_What you need to do:_
Look through the data and write out every line with the word "agent" in it.
====
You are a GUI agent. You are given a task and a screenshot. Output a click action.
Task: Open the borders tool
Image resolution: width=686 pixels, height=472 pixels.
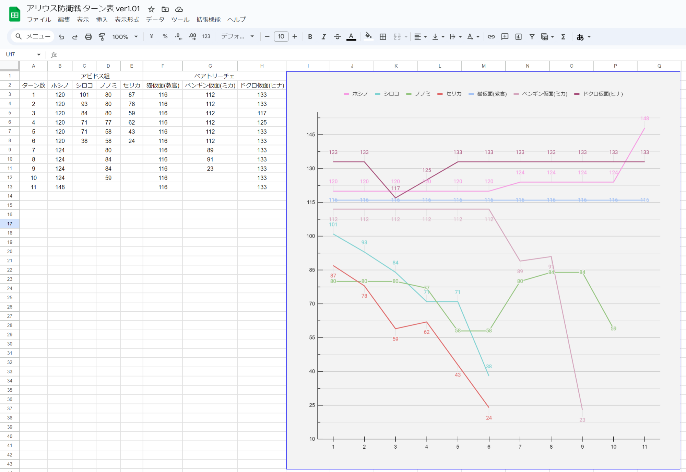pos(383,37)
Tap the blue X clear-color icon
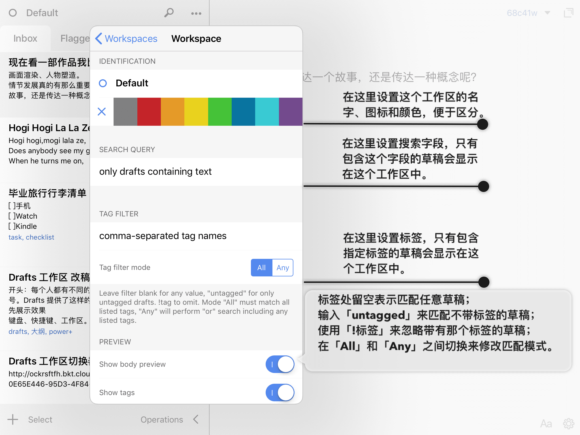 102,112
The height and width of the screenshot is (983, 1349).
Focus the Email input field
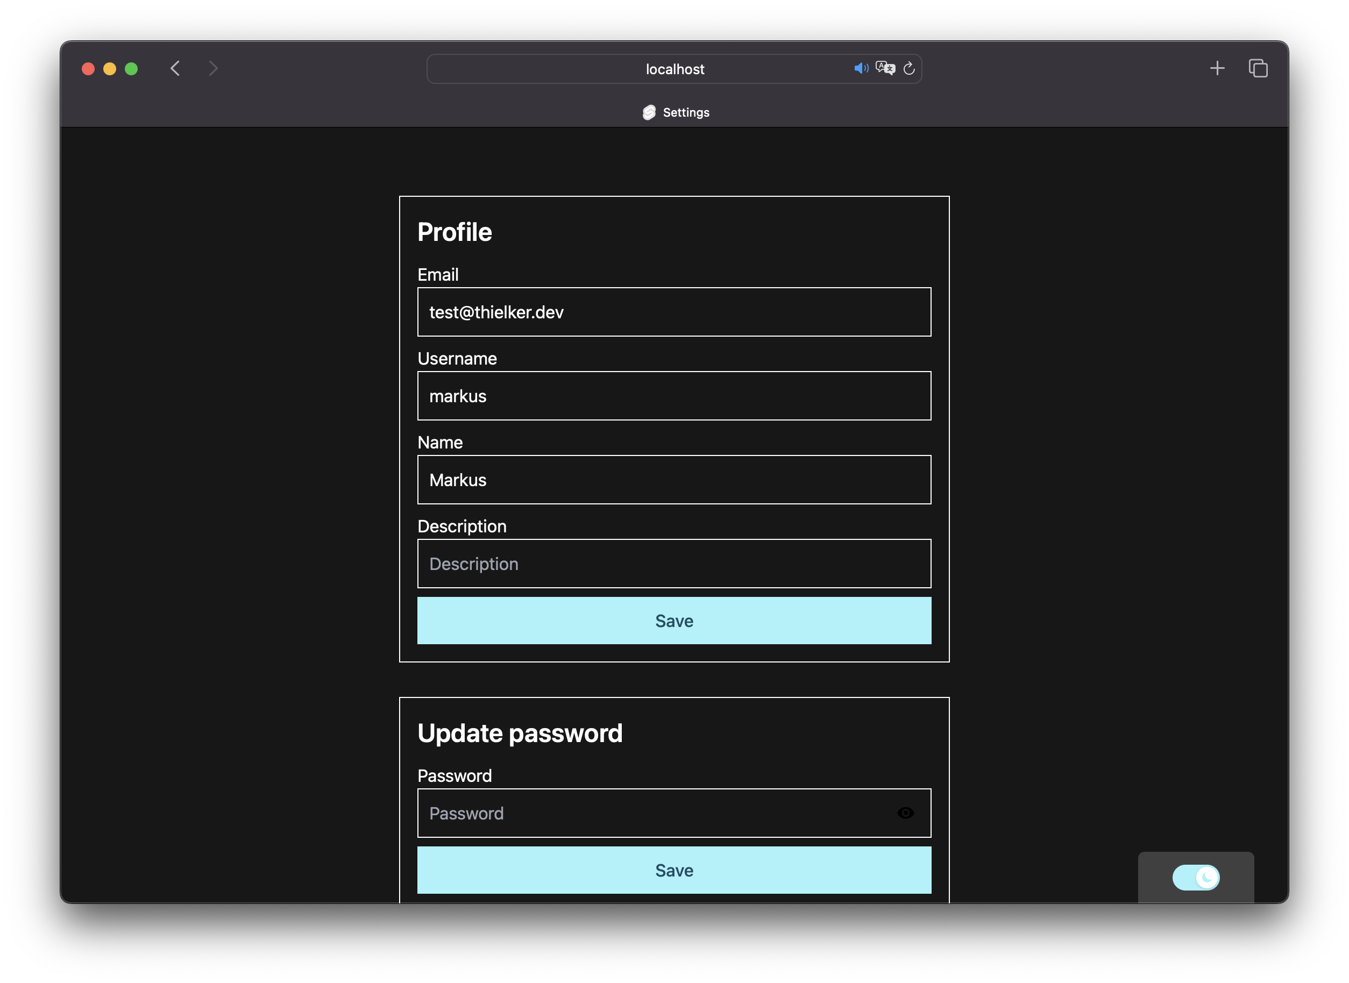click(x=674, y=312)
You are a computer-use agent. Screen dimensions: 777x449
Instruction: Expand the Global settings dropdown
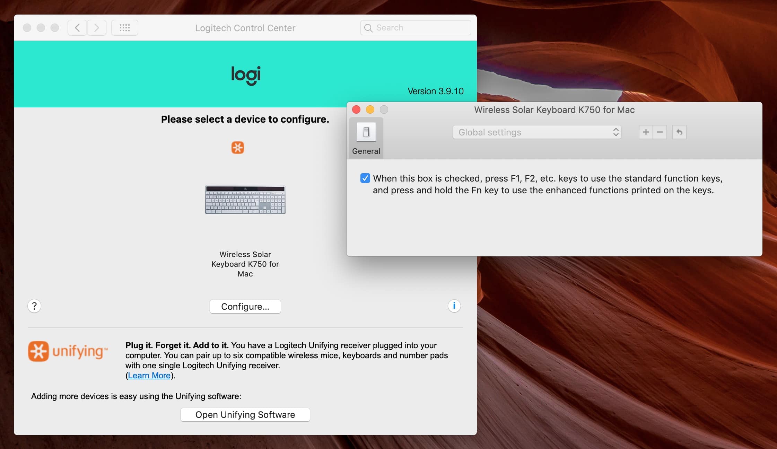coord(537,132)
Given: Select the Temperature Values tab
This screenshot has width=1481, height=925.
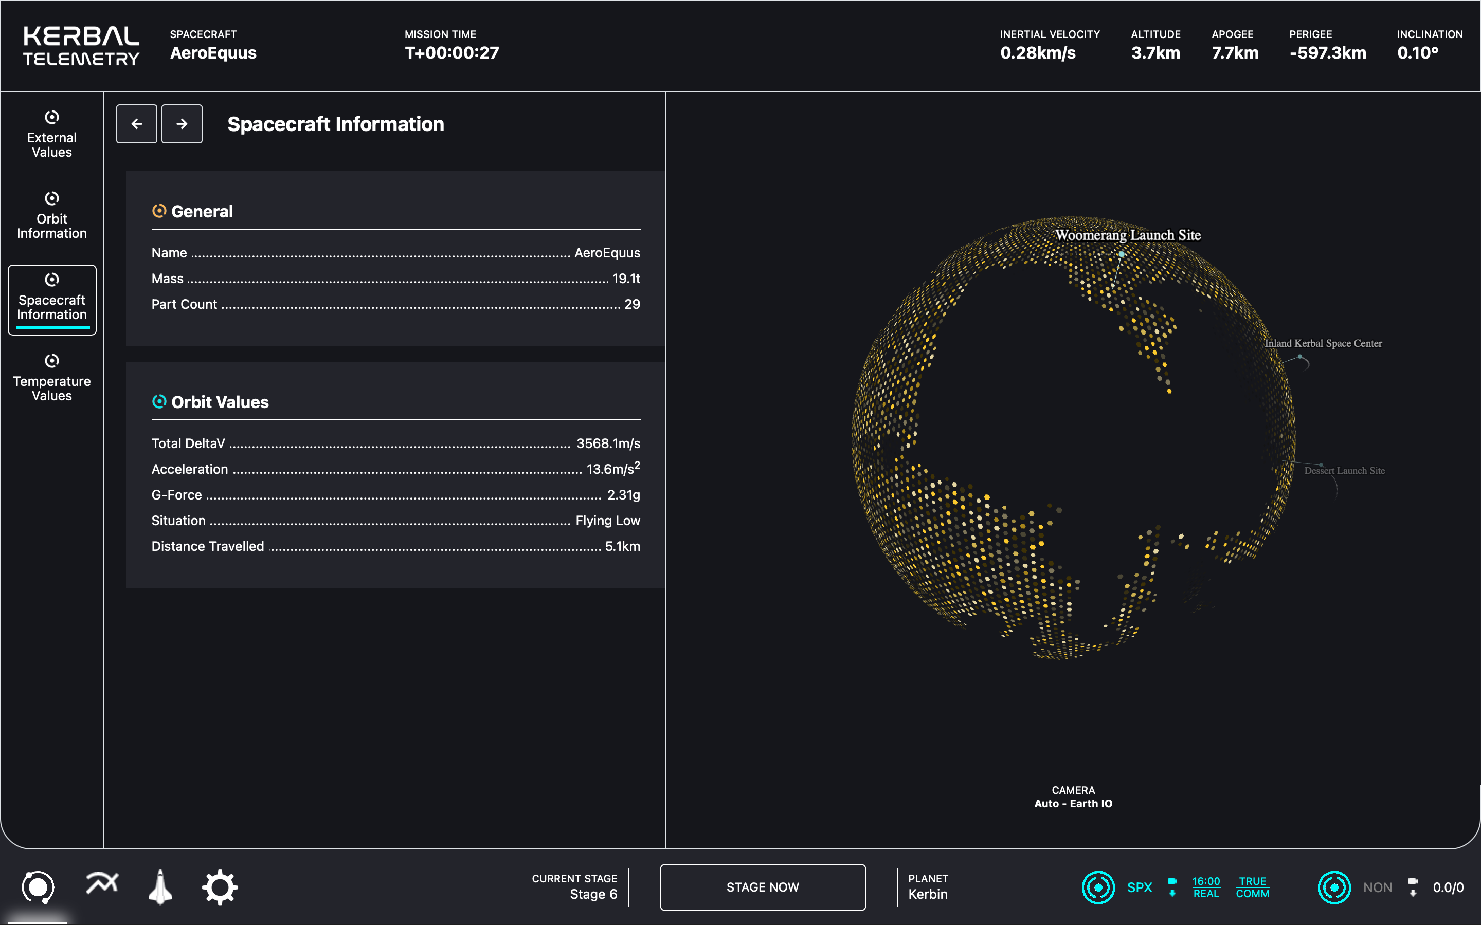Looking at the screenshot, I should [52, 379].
====
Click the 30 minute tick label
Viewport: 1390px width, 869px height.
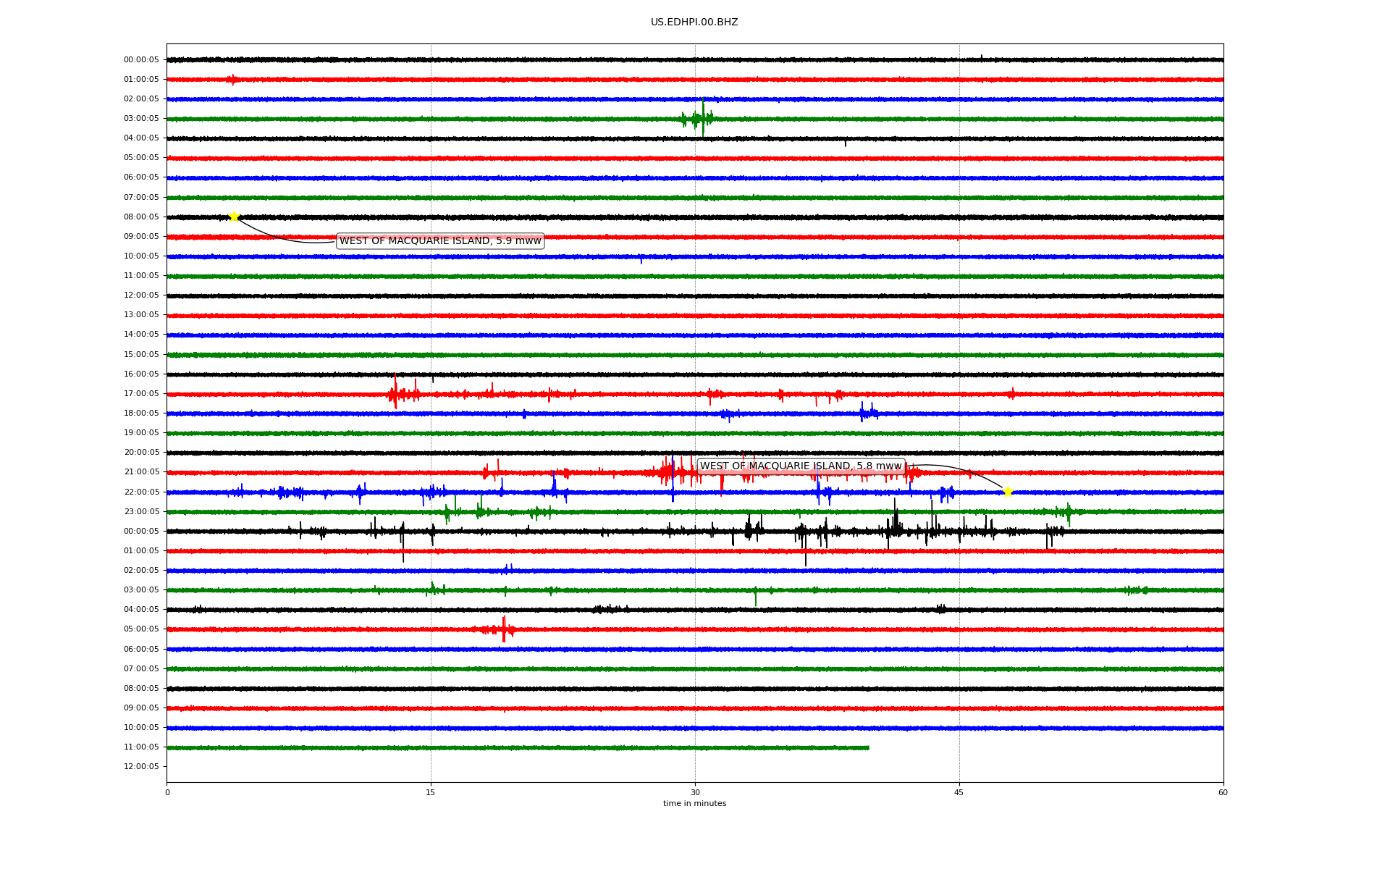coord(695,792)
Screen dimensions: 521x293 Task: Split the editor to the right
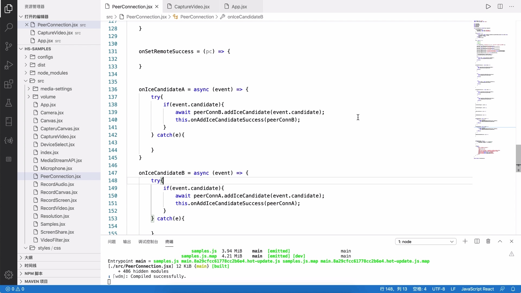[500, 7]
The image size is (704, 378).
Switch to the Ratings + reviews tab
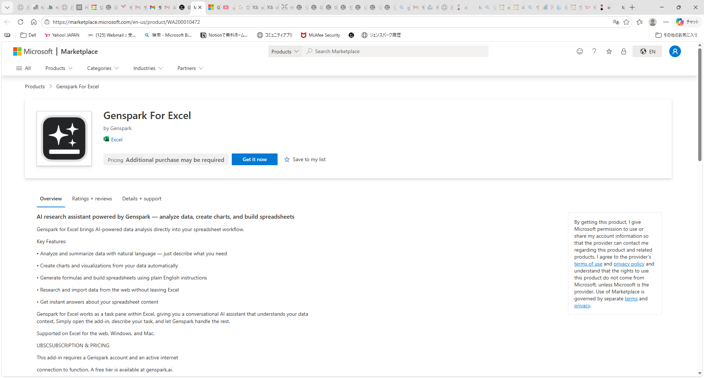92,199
====
_Answer to this task:_
You are a GUI agent. You are given a task and a screenshot. Output a click action.
You are a computer-use agent. Screen dimensions: 777x449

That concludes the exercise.